__TEXT TO READ__:
※

Dienst supports a message-passing interface to this document model. Messages may be addressed to every document server, to a particular server, to one document, or to a particular part of a document. A message is encoded into the "path" portion of a URL, and contains the name of the message, the recipient, and the arguments, if any. A message may be sent to any convenient Dienst server (the nearest, for example), which will execute it locally if or forward it as appropriate. Dienst appears to be a single virtual document collection, and hides the details of the server distribution. (Note that the actual implementation does not use an object oriented language, we use message passing only as a convenient conceptual model.)

Each document in Dienst has a unique identifier which names each document in a location-independent manner. This identifier, called a DocID, serves exactly the same role as a URN, and when URNs are fully specified we will adopt them. A DocId has three components: a naming convention, a publisher and a number. To ensure that each DocID is unique, each component (or rather, the institution that issues each component) guarantees that the next component is unique - thus each naming convention controls a namespace of publishers, and each publisher issues a set of numbers.

For each publisher, there must be at least one server to handle messages for the documents issued by that publisher. In our view, the minimum commitment a publisher must make to issue a document is to store and deliver the document to the network. When a Dienst server receives a message for a document it locates the closest server for the document's publisher and forwards the message to it.

Dienst messages address four types of digital library services: user interface services which present library information in a format designed for human readability, repository services, which store the document, and support retrieval of all or part, index services, which provide search, and miscellaneous services, which provide general information about a server.

Of these four services, only the first is used directly by a human. The others used by programs, in particular other Dienst servers, but also by other digital library or publishing systems. For example, the Stanford Information Filtering Tool ([SIFT]) obtains bibliographic records through the index interface, and we are currently designing a gateway to the WATERS ([WATERS]) system. We encourage other developers of digital library systems to provide both user-interface and application-interfaces to their systems.

All services except the last are optional at a given site. This allows maximal flexibility in the way that particular server implementations interoperate. For example, one server may exist solely as a user interface gateway, providing transparent access for users to a particular domain of indexes and repositories. We see this flexible interoperability as key to the development of a digital library infrastructure where the "collection" will span multiple sites and continents.

Repository servers store documents in multiple formats

A key difference between Dienst and other current digital library systems is its ability to represent documents in multiple formats. Most current digital libraries present documents in exactly one form, PostScript. Although PostScript is almost always available for newly produced documents, there are problems with relying on it to the exclusion of all other formats. First, most older works are only available in paper, making scanned page images the only practical means of bringing the material online. (We describe our experiences in doing that below.) Second, looking forward we can expect to see other document representations become popular. (Surely at a World Wide Web conference we can claim that HTML will be used.) A third reason is that for some applications, other formats are just better. For example, if one wishes to do full text indexing on a document collection, the plain text is more useful than the PostScript file, and if one wishes to display just a single page, a collection of page images may be better than searching through PostScript. Therefore, Dienst's conceptual data model, allows each document to be stored in one or more formats.

※

__RECORDS__:

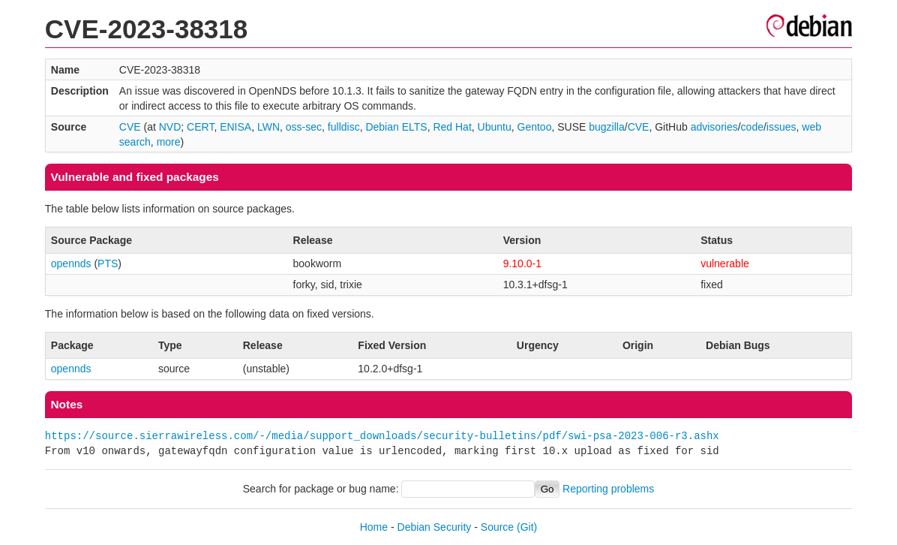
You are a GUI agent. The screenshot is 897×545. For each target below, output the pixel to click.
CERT (200, 127)
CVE (130, 127)
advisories (714, 127)
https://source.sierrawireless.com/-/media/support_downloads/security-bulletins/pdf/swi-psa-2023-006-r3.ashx (382, 436)
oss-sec (304, 127)
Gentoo (535, 127)
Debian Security (435, 527)
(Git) (527, 527)
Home (374, 527)
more (169, 142)
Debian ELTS (396, 127)
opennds (71, 263)
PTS (108, 263)
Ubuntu (495, 127)
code (752, 127)
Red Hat (452, 127)
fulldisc (344, 127)
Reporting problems (608, 489)
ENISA (235, 127)
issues (781, 127)
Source (497, 527)
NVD (170, 127)
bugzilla (606, 127)
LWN (268, 127)
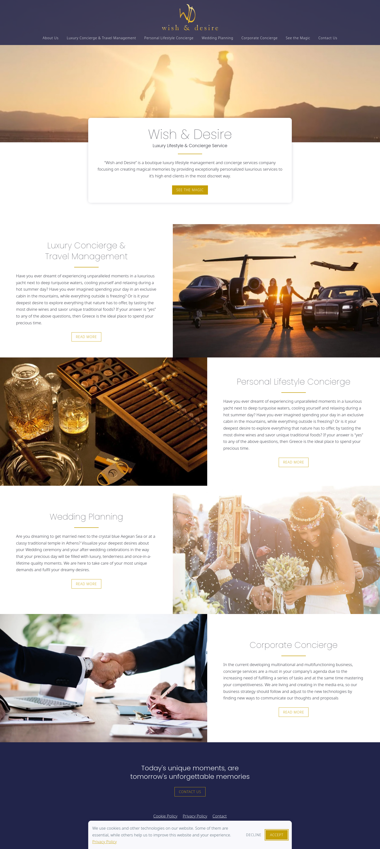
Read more (86, 336)
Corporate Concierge (259, 39)
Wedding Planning (217, 39)
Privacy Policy (104, 841)
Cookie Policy (165, 816)
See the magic (190, 190)
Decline (253, 835)
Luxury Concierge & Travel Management (101, 39)
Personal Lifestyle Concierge (168, 39)
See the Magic (298, 39)
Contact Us (327, 39)
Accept (276, 835)
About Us (51, 39)
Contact (220, 816)
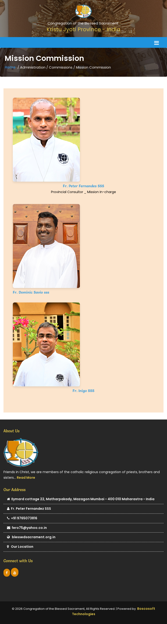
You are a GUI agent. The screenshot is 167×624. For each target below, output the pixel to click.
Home (10, 67)
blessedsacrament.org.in (31, 537)
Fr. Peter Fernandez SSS (29, 509)
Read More (26, 477)
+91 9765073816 (22, 518)
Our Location (20, 547)
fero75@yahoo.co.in (27, 528)
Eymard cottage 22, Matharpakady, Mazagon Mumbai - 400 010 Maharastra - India (80, 499)
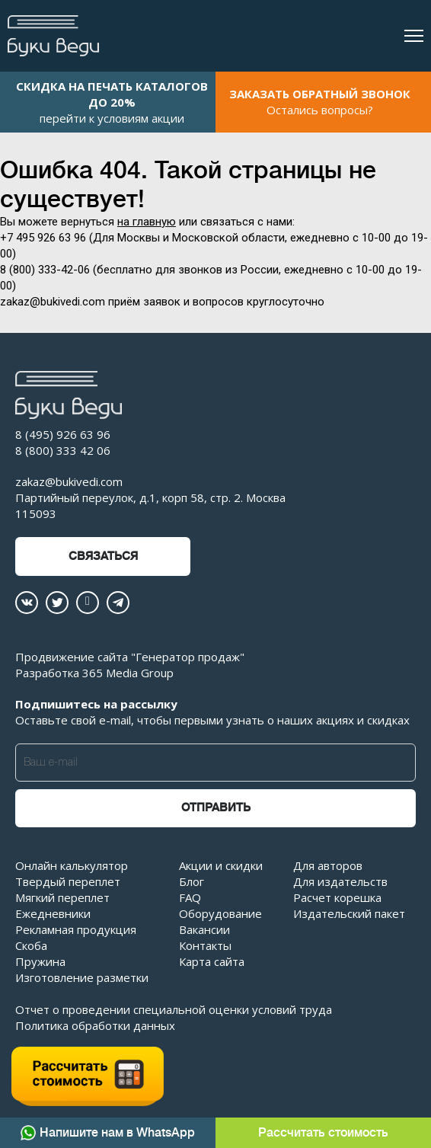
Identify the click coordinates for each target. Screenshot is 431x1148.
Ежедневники (53, 913)
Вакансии (204, 929)
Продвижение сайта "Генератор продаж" (129, 656)
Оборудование (220, 913)
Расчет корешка (337, 897)
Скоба (31, 945)
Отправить (216, 807)
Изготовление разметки (81, 977)
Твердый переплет (67, 881)
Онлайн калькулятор (71, 865)
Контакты (205, 945)
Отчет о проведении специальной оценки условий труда (173, 1009)
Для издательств (340, 881)
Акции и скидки (221, 865)
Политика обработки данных (95, 1025)
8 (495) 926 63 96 (62, 434)
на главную (146, 222)
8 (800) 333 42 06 (62, 450)
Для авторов (327, 865)
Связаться (103, 556)
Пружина (40, 961)
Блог (191, 881)
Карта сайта (211, 961)
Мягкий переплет (62, 897)
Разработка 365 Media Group (94, 672)
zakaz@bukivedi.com (69, 481)
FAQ (190, 897)
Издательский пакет (349, 913)
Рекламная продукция (75, 929)
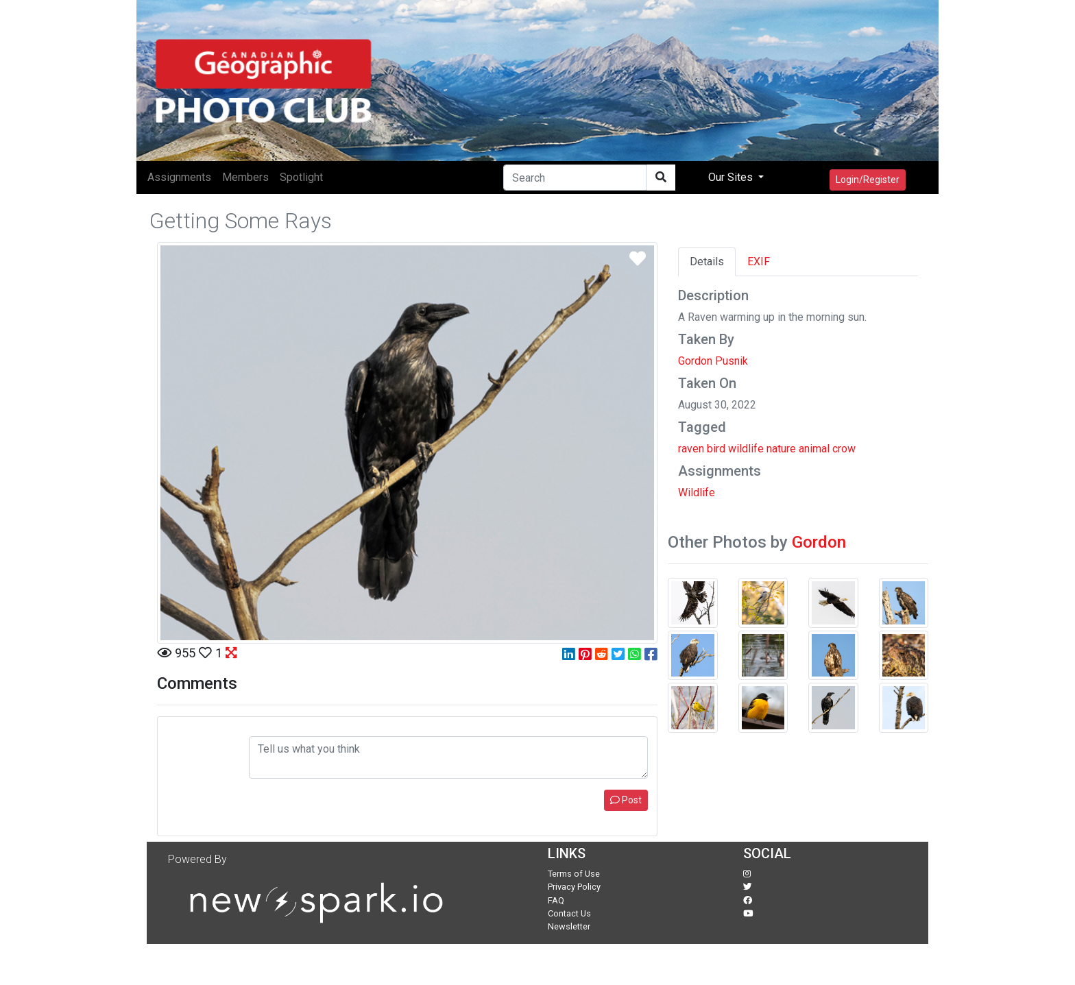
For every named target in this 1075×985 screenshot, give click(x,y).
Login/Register (867, 179)
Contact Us (569, 913)
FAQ (556, 900)
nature (781, 448)
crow (844, 448)
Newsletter (569, 926)
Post (626, 799)
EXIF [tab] (758, 261)
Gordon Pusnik (713, 360)
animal (814, 448)
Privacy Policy (574, 886)
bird (716, 448)
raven (691, 448)
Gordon (819, 542)
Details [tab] (707, 261)
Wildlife (696, 492)
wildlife (746, 448)
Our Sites (732, 177)
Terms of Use (574, 873)
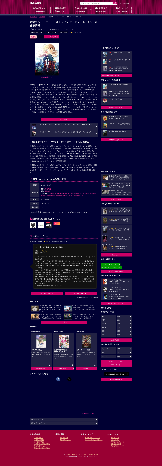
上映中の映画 (60, 8)
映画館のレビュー (65, 440)
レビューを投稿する (80, 293)
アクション (50, 32)
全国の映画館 (64, 438)
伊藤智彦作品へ (40, 368)
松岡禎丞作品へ (63, 368)
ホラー (119, 356)
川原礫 (47, 191)
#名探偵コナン (105, 267)
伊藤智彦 (48, 189)
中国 (103, 331)
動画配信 (55, 37)
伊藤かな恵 (65, 193)
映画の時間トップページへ (39, 423)
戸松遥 (58, 193)
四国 (118, 331)
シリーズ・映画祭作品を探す (116, 271)
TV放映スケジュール (117, 442)
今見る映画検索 (124, 3)
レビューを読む (121, 11)
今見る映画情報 (116, 444)
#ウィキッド (115, 264)
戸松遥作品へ (86, 368)
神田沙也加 (66, 195)
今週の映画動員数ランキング (110, 75)
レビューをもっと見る (46, 293)
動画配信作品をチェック (116, 140)
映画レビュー (116, 255)
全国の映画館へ (116, 340)
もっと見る (63, 322)
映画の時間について (116, 380)
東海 (118, 320)
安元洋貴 (52, 195)
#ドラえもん (105, 264)
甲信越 (104, 327)
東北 (118, 323)
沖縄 (118, 334)
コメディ (104, 356)
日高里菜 (79, 193)
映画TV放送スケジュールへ (116, 303)
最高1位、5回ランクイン (38, 32)
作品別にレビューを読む (42, 448)
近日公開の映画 (101, 8)
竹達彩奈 (73, 193)
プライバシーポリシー (90, 454)
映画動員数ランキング (92, 438)
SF (55, 32)
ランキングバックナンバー (93, 440)
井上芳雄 (73, 195)
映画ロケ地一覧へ (116, 365)
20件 (75, 32)
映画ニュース (60, 11)
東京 (103, 316)
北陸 (118, 327)
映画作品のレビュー (40, 446)
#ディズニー (116, 267)
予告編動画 (80, 11)
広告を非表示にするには (88, 413)
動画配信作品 (101, 11)
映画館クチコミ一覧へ (116, 361)
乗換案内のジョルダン (74, 454)
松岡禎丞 (53, 193)
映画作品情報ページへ (37, 419)
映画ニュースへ (116, 199)
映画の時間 (33, 17)
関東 (118, 316)
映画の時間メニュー (39, 8)
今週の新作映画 (81, 8)
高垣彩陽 (86, 193)
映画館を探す (40, 11)
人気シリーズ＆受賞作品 (42, 444)
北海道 (104, 323)
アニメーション (63, 32)
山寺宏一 (59, 195)
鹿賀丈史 (80, 195)
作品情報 (42, 17)
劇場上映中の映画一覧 (116, 108)
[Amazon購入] (47, 77)
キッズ (119, 352)
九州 (103, 334)
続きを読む (63, 119)
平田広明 (45, 195)
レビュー (47, 37)
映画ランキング (121, 8)
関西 (103, 320)
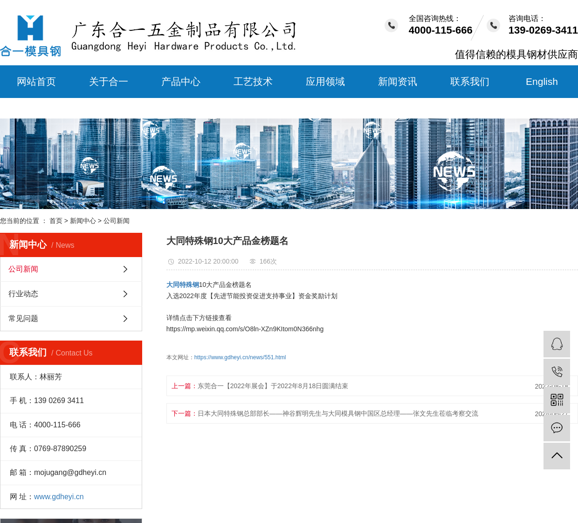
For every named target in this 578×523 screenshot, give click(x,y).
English (542, 81)
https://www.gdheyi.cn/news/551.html (240, 357)
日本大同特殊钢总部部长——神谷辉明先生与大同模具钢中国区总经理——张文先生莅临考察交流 (338, 413)
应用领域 (325, 81)
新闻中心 (83, 220)
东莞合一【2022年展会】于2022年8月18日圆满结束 (273, 386)
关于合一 (108, 81)
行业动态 (23, 294)
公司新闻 (116, 220)
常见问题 (23, 318)
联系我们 (469, 81)
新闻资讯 (397, 81)
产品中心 (180, 81)
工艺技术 (253, 81)
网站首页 (36, 81)
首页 (55, 220)
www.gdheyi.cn (59, 497)
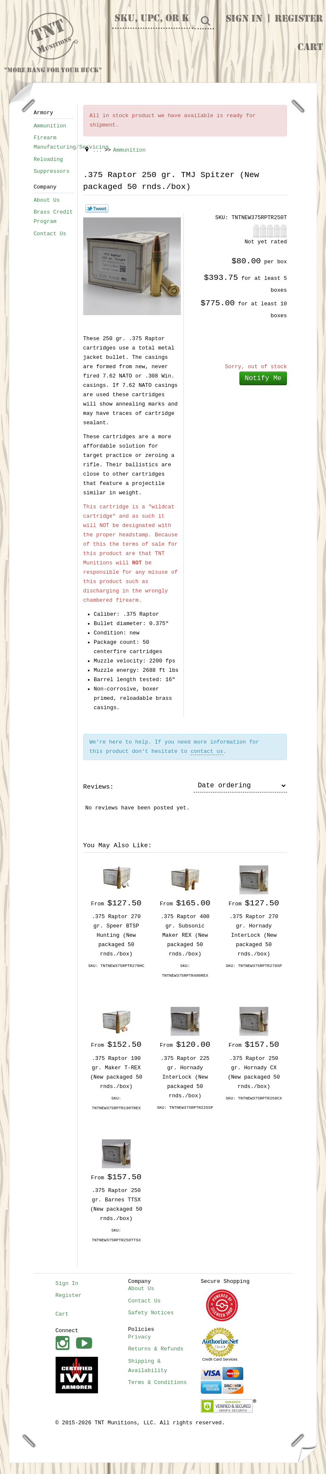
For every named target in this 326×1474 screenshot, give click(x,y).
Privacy (139, 1337)
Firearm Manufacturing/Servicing (54, 142)
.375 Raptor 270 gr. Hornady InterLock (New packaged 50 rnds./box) (253, 935)
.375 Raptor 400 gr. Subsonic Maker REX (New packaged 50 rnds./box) (184, 935)
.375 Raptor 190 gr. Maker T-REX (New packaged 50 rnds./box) (116, 1072)
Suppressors (51, 171)
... (97, 150)
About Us (46, 200)
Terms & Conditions (157, 1382)
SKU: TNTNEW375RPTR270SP (254, 966)
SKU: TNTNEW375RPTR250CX (254, 1098)
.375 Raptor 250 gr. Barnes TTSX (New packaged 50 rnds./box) (116, 1204)
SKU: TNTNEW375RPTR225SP (185, 1107)
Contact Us (50, 234)
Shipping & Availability (147, 1366)
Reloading (48, 159)
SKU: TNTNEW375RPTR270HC (116, 966)
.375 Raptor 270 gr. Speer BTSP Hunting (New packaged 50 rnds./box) (116, 935)
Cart (310, 48)
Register (299, 19)
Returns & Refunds (156, 1349)
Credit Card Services (219, 1359)
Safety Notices (151, 1313)
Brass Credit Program (53, 217)
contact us (207, 751)
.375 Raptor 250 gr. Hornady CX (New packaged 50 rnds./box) (254, 1072)
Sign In (244, 19)
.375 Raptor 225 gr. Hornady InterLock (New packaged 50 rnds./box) (184, 1077)
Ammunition (50, 126)
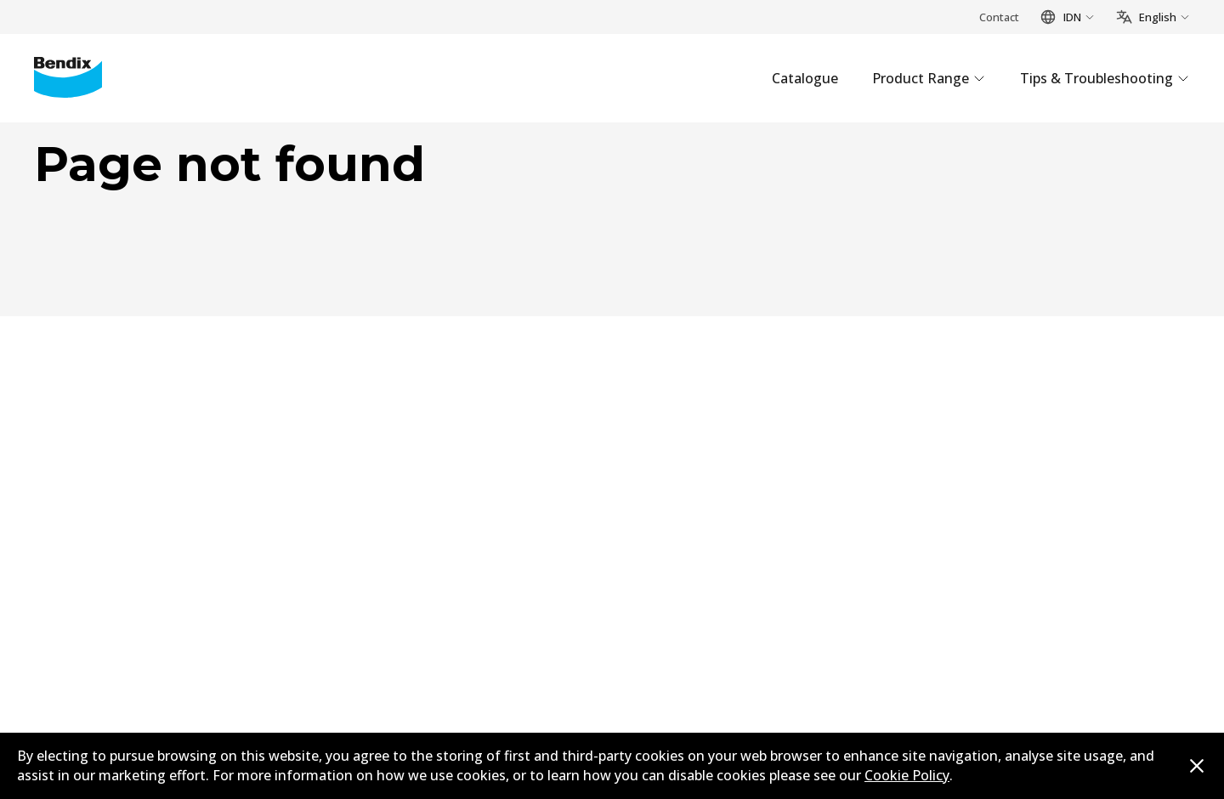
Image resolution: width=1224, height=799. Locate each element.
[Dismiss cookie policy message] (1197, 766)
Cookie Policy (906, 775)
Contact (999, 17)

※

__TASK__:
Please copy everything in the Dienst text from "Dienst messages address" down to "to their systems.", word for word.

__REPLY__:
Dienst messages address four types of digital library services: user interface services which present library information in a format designed for human readability, repository services, which store the document, and support retrieval of all or part, index services, which provide search, and miscellaneous services, which provide general information about a server.

Of these four services, only the first is used directly by a human. The others used by programs, in particular other Dienst servers, but also by other digital library or publishing systems. For example, the Stanford Information Filtering Tool ([SIFT]) obtains bibliographic records through the index interface, and we are currently designing a gateway to the WATERS ([WATERS]) system. We encourage other developers of digital library systems to provide both user-interface and application-interfaces to their systems.